## Supplied entries
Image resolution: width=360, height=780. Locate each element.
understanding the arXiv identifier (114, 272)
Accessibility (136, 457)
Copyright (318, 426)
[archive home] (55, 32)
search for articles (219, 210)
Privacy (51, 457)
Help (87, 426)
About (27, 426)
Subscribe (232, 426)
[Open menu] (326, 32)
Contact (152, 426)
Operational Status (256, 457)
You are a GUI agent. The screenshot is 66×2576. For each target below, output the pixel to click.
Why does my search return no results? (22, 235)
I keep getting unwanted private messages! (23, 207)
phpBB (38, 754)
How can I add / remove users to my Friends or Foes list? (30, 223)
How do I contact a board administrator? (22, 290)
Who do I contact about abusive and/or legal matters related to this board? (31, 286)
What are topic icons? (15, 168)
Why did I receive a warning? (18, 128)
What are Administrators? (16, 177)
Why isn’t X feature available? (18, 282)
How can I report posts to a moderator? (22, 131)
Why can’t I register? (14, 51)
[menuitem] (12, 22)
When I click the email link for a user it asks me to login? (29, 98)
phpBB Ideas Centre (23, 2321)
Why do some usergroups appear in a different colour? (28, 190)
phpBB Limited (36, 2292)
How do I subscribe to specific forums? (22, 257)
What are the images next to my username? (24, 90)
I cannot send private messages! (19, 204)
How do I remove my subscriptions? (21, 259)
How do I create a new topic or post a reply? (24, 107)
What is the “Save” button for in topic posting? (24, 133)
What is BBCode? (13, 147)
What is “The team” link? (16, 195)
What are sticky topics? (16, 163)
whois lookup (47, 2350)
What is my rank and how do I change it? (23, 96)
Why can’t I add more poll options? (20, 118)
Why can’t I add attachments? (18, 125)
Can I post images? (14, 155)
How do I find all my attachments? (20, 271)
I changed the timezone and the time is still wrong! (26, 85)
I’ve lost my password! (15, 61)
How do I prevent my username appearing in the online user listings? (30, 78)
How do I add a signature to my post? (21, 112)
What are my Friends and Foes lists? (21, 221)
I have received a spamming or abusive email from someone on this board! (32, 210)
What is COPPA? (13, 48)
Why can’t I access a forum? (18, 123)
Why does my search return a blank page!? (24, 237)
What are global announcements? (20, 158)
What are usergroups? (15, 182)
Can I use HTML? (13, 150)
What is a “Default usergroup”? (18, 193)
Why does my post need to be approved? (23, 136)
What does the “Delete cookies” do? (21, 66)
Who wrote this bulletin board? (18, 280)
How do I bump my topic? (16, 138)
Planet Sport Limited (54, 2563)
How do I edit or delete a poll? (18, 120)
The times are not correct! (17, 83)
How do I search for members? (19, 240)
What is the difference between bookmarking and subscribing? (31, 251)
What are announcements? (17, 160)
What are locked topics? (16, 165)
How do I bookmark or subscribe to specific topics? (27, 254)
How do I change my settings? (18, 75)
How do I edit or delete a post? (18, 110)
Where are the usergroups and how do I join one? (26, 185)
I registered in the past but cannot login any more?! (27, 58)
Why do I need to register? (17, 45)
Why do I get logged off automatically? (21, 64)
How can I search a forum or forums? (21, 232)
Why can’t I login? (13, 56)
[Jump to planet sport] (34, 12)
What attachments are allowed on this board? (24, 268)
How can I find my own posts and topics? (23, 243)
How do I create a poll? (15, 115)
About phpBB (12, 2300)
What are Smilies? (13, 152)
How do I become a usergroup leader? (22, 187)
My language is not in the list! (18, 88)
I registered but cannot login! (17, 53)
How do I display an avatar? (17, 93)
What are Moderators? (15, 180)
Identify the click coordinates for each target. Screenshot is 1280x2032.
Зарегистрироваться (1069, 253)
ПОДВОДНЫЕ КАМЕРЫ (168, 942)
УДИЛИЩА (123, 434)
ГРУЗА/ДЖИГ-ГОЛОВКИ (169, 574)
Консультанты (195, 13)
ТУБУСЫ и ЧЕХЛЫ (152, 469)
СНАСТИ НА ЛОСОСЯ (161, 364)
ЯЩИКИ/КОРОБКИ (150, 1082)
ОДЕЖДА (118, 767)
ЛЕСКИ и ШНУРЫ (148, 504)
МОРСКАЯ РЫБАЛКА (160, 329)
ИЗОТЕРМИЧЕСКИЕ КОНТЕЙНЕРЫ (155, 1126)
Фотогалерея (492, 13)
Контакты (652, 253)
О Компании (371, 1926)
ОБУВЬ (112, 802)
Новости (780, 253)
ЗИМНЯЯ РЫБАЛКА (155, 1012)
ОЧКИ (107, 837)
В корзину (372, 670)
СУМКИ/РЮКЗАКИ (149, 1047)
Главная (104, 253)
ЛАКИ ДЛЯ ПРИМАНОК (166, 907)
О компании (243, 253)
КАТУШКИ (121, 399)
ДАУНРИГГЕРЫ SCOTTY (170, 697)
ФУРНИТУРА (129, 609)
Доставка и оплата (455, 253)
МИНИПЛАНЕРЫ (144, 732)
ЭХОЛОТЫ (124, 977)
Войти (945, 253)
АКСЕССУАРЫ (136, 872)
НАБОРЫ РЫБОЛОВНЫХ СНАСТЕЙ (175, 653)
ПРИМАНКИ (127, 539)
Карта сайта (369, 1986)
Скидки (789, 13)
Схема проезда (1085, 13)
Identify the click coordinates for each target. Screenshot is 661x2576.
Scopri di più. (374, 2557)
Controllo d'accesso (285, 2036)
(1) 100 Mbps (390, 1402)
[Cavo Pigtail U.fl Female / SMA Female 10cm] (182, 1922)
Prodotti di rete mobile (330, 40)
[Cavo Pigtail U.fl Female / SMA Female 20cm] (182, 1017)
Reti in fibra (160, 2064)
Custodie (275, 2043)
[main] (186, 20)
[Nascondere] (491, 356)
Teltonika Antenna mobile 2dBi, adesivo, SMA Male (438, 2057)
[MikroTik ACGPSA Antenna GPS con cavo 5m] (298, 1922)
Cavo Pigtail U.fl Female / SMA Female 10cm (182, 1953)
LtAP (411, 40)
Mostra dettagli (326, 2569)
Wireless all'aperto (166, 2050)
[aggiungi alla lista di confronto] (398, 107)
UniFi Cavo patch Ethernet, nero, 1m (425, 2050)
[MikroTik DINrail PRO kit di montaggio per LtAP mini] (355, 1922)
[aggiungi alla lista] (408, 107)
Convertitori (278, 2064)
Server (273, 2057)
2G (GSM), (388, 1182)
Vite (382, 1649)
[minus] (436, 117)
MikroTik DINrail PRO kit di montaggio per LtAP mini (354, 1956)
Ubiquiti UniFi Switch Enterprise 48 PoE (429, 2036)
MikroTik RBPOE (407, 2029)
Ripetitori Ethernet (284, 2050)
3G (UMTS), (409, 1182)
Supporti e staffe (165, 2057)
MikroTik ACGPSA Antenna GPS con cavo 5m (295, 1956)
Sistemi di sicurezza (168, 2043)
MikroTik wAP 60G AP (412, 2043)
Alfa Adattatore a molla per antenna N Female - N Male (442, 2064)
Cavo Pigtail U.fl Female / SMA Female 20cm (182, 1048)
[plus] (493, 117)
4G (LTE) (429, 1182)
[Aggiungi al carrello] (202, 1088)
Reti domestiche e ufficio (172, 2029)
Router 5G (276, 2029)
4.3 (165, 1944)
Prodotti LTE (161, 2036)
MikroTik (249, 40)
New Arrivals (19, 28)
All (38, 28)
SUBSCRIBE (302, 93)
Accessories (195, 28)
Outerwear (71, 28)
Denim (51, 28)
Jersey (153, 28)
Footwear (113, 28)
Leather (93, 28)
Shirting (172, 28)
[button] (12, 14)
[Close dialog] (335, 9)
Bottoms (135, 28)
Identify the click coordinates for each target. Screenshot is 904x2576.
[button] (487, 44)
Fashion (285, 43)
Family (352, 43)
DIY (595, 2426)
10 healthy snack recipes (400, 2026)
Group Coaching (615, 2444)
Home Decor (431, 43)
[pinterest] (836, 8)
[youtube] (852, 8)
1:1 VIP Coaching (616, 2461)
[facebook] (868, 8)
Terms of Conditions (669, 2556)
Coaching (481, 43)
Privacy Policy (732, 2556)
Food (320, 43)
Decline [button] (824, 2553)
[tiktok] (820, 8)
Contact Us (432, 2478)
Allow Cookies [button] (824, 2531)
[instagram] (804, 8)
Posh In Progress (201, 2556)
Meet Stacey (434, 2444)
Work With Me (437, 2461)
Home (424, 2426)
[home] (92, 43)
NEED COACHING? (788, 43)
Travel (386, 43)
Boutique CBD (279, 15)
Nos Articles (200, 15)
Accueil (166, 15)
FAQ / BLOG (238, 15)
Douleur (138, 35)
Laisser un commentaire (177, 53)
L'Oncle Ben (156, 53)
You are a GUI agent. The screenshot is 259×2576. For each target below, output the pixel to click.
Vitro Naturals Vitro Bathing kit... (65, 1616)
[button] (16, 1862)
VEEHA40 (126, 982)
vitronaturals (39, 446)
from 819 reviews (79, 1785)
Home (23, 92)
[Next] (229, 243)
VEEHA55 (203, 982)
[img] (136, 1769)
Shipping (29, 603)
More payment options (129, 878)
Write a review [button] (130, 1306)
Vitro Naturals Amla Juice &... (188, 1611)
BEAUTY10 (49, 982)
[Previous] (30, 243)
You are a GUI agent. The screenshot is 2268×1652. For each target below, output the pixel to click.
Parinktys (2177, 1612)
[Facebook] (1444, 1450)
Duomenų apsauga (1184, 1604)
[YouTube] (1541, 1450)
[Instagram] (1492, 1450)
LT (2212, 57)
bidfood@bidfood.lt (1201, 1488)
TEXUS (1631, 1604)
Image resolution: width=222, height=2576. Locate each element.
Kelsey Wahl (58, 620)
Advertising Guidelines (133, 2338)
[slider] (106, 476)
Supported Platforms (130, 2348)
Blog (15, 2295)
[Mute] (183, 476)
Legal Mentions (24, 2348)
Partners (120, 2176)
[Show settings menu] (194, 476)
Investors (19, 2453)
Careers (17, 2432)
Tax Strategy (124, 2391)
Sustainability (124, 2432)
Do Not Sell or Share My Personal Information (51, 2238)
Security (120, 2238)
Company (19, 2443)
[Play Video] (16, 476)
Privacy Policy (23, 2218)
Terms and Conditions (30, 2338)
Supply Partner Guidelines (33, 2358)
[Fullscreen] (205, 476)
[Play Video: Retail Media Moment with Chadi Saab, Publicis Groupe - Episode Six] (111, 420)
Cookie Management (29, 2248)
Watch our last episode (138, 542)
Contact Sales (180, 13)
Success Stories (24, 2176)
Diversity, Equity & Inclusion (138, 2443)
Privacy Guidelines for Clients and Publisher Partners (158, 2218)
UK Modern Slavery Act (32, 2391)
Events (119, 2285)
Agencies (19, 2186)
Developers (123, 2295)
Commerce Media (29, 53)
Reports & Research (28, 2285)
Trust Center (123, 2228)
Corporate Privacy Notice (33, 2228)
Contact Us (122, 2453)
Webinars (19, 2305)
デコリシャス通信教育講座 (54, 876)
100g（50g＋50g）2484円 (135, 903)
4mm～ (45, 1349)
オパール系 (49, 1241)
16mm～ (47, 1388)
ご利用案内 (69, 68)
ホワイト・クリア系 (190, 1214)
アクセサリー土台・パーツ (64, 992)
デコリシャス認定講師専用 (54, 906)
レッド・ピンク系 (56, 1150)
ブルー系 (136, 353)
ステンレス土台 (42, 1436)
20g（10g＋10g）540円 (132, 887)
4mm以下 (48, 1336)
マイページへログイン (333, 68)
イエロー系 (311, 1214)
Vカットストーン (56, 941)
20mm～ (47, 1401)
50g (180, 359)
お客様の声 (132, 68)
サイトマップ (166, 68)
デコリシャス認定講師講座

## What you will do
Within the material above, the line with "link? (16, 195)" opens the range and the line with "I’ve lost my password! (15, 61)" closes it; reproduce that range word for word.

## Worked solution
What is “The team” link? (16, 195)
What are sticky topics? (16, 163)
whois lookup (47, 2350)
What is my rank and how do I change it? (23, 96)
Why can’t I add more poll options? (20, 118)
Why can’t I add attachments? (18, 125)
Can I post images? (14, 155)
How do I find all my attachments? (20, 271)
I changed the timezone and the time is still wrong! (26, 85)
I’ve lost my password! (15, 61)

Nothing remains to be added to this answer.